- [Task material]:
○ ○ ○
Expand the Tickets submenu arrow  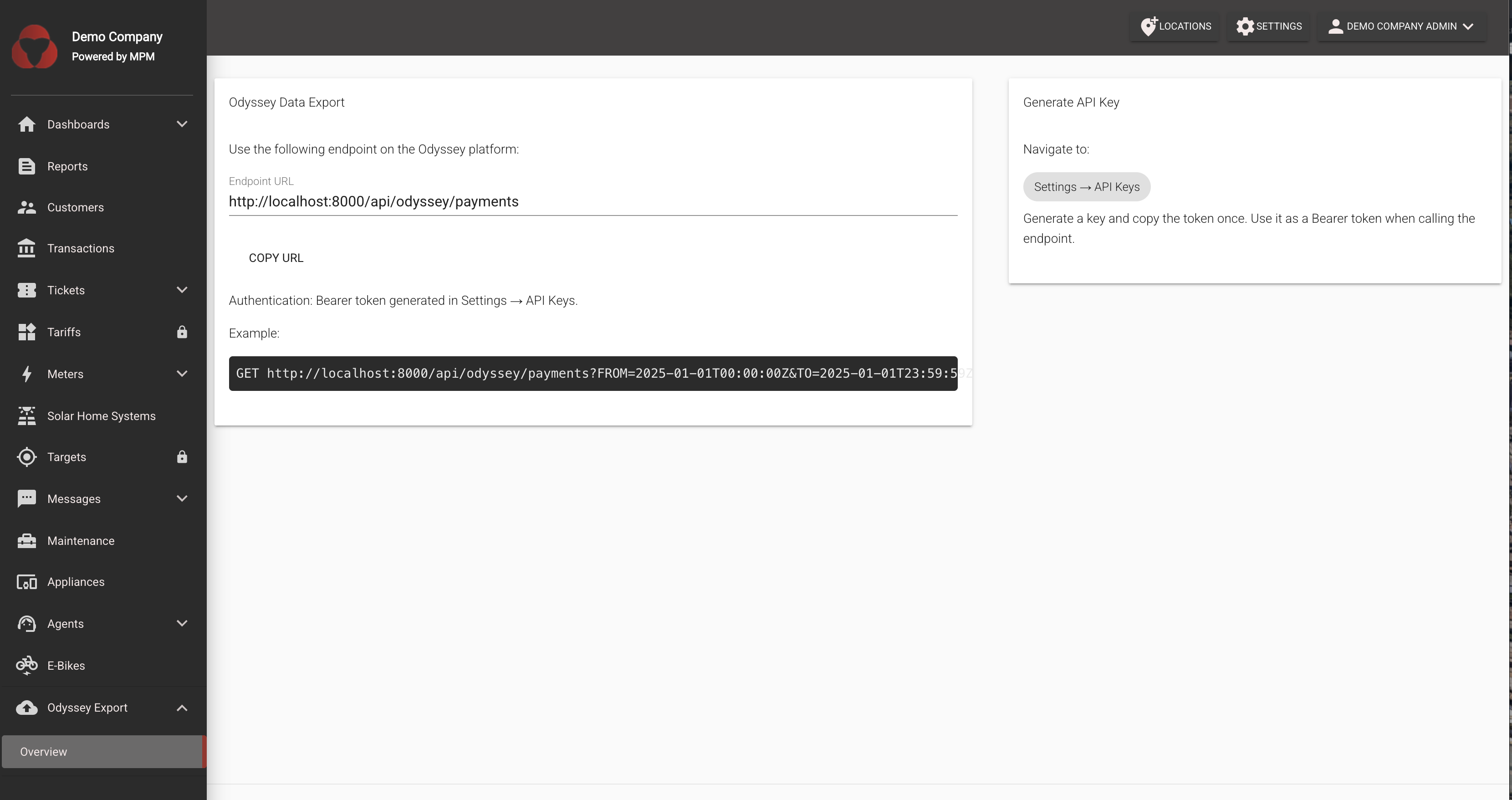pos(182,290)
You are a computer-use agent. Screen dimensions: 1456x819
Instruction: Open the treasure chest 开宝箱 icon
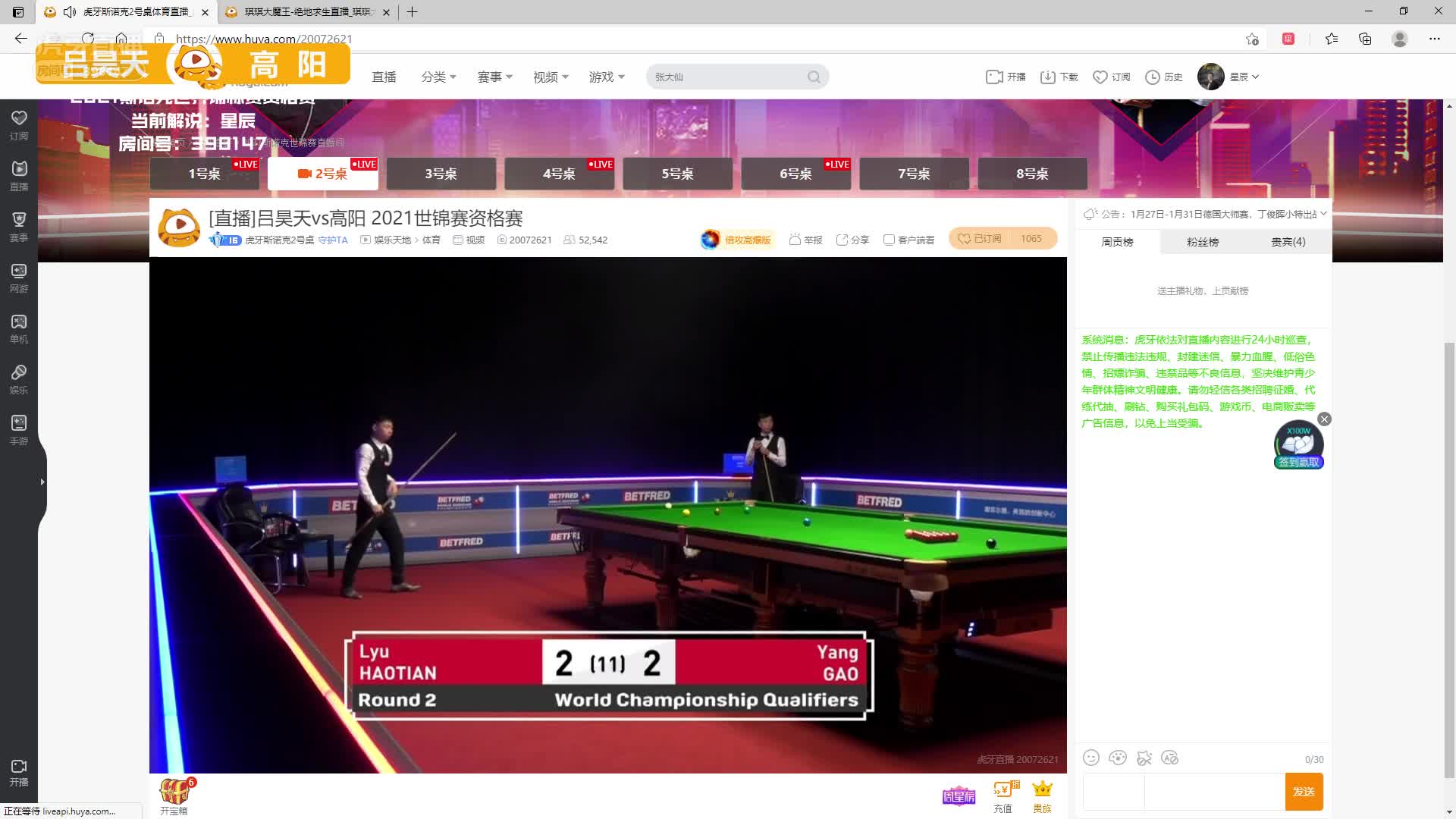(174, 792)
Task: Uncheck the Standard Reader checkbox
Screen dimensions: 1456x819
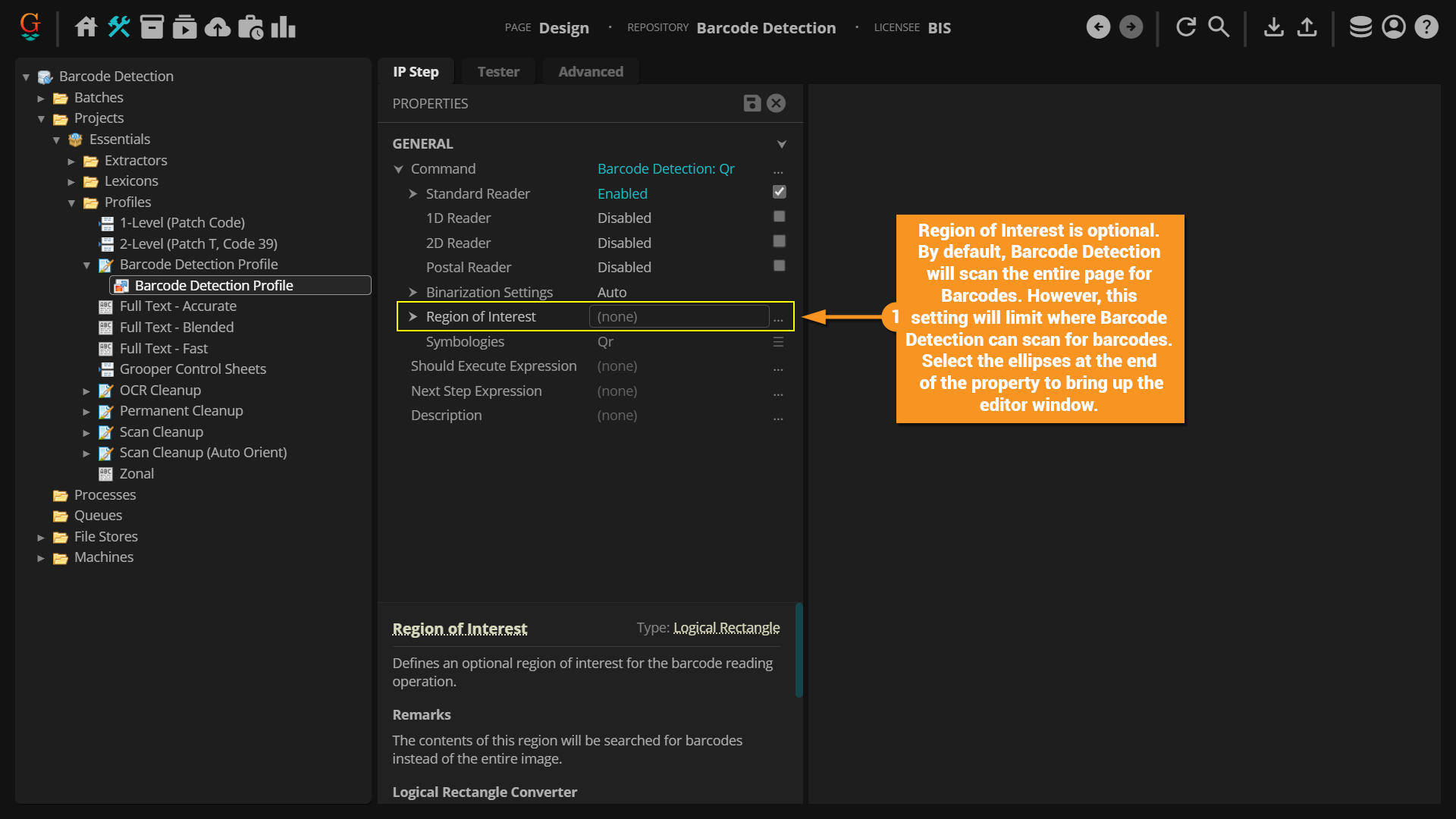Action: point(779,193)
○ ○ ○
- [Problem to solve]: An exact restatement of the lines from the one holding "You are a computer-use" through the end of the entries, both ends included, is the whole answer. Pictures stay out.

- [Your response]:
You are a computer-use agent. Screen dimensions: 1456x819
Instruction: Open the treasure chest 开宝箱 icon
(174, 792)
Task: Uncheck the Standard Reader checkbox
Screen dimensions: 1456x819
Action: point(779,193)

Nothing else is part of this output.